Fairsharing and Job Accounting¶

Resources:
- Slurm Priority, Fairshare and Fair Tree (PDF)
- SchedMD Slurm documentation: Multifactor Priority Plugin
- Fair tree algorithm, FAS RC docs, Official sshare documentation

Fairshare allows past resource utilization information to be taken into account into job feasibility and priority decisions to ensure a fair allocation of the computational resources between the all ULHPC users. A difference with a equal scheduling is illustrated in the side picture (source).

Essentially fairshare is a way of ensuring that users get their appropriate portion of a system. Sadly this term is also used confusingly for different parts of fairshare listed below, so for the sake of clarity, the following terms will be used:

[Raw] Share: portion of the system users have been granted
[Raw] Usage: amount of the system users have actually used so far
- The fairshare score is the value the system calculates based on the usage and the share (see below)
Priority: the priority that users are assigned based off of their fairshare score.

Demystifying Fairshare

While fairshare may seem complex and confusing, it is actually quite logical once you think about it. The scheduler needs some way to adjudicate who gets what resources when different groups on the cluster have been granted different resources and shares for various reasons (see Account Hierarchy).

In order to serve the great variety of groups and needs on the cluster, a method of fairly adjudicating job priority is required. This is the goal of Fairshare. Fairshare allows those users who have not fully used their resource grant to get higher priority for their jobs on the cluster, while making sure that those groups that have used more than their resource grant do not overuse the cluster.

The ULHPC supercomputers are a limited shared resource, and Fairshare ensures everyone gets a fair opportunity to use it regardless of how big or small the group is.

FairTree Algorithm¶

There exists several fairsharing algorithms implemented in Slurm:

Classic Fairshare
Depth-Oblivious Fair-share
Fair Tree (now implemented on ULHPC since Oct 2020)

What is Fair Tree?

The Fair Tree algorithm prioritizes users such that if accounts A and B are siblings and A has a higher fairshare factor than B, then all children of A will have higher fairshare factors than all children of B.

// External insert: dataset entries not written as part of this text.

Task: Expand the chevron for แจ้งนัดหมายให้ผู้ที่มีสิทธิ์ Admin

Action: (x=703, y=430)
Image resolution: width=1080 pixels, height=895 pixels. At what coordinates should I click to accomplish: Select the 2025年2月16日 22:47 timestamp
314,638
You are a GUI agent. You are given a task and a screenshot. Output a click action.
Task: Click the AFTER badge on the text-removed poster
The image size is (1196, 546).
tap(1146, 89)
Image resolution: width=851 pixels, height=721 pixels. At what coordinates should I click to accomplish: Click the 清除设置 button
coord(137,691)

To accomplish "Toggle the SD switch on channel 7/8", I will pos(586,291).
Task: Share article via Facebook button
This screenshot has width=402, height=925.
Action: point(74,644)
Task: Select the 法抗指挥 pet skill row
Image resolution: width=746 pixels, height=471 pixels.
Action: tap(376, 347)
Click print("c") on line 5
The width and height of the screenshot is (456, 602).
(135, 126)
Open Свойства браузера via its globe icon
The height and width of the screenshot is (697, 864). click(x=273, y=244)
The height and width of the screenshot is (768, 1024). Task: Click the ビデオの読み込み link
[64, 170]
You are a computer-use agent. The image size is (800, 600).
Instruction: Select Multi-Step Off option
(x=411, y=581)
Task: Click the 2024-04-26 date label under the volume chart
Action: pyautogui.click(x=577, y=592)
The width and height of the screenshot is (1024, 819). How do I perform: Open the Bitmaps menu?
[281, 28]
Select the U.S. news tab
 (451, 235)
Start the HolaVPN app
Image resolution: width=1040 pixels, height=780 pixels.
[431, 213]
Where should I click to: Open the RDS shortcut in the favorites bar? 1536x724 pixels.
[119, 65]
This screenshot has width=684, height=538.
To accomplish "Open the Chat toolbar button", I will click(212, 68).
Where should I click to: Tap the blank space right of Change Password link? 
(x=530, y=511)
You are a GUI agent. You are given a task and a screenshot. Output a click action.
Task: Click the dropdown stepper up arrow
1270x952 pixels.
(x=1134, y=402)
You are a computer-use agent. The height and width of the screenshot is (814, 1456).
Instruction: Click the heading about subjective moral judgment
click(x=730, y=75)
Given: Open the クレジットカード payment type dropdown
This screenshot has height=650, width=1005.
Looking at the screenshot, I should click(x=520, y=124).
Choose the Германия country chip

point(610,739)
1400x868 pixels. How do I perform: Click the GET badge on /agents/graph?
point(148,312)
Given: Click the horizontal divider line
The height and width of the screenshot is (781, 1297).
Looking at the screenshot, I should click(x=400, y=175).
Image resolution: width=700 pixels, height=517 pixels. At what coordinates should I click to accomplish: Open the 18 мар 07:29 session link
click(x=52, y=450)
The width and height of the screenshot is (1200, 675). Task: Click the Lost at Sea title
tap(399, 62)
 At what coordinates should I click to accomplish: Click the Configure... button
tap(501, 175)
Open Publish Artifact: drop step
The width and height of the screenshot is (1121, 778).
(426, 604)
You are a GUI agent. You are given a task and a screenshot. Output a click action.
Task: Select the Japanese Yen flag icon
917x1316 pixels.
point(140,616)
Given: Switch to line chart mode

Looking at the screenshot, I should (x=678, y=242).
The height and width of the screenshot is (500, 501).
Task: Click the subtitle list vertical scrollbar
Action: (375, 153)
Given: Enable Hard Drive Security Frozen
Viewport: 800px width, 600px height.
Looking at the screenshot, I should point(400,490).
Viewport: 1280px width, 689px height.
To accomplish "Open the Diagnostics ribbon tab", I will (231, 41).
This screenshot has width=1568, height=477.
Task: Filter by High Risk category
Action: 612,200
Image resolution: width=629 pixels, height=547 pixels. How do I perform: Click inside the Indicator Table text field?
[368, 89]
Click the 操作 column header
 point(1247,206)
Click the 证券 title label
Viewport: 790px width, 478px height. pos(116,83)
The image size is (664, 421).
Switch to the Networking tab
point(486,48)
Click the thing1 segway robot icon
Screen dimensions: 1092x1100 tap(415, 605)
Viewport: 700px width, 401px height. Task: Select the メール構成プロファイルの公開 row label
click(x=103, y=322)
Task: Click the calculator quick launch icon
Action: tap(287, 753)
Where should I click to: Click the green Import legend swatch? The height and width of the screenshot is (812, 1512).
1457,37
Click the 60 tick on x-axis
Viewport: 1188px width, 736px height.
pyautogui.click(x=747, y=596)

This is done through a rooted plane tree (PDF), also known as a rooted ordered tree, which is logically created then sorted by fairshare with the highest fairshare values on the left. The tree is then visited in a depth-first traversal way. Users are ranked in pre-order as they are found. The ranking is used to create the final fairshare factor for the user. Fair Tree Traversal Illustrated - initial post

Some of the benefits include:

All users from a higher priority account receive a higher fair share factor than all users from a lower priority account.
Users are sorted and ranked to prevent errors due to precision loss. Ties are allowed.
Account coordinators cannot accidentally harm the priority of their users relative to users in other accounts.
Users are extremely unlikely to have exactly the same fairshare factor as another user due to loss of precision in calculations.
New jobs are immediately assigned a priority.

Overview of Fair Tree for End Users Level Fairshare Calculation

Shares¶

On ULHPC facilities, each user is associated by default to a meta-account reflecting its direct Line Manager within the institution (Faculty, IC, Company) you belong too -- see ULHPC Account Hierarchy. You may have other account associations (typically toward projects accounts, granting access to different QOS for instance), and each accounts have Shares granted to them. These Shares determine how much of the cluster that group/account has been granted. Users when they run are charged back for their runs against the account used upon job submission -- you can use sbatch|srun|... -A <account> [...] to change that account.

ULHPC Usage Charging Policy

Different rules are applied to define these weights/shares depending on the level in the hierarchy:

L1 (Organizational Unit): arbitrary shares to dedicate at least 85% of the platform to serve UL needs and projects
L2: function of the out-degree of the tree nodes, reflecting also the past year funding
L3: a function reflecting the budget contribution of the PI/project (normalized on a per-month basis) for the year in exercise.
L4 (ULHPC/IPA login): efficiency score, giving incentives for a more efficient usage of the platform.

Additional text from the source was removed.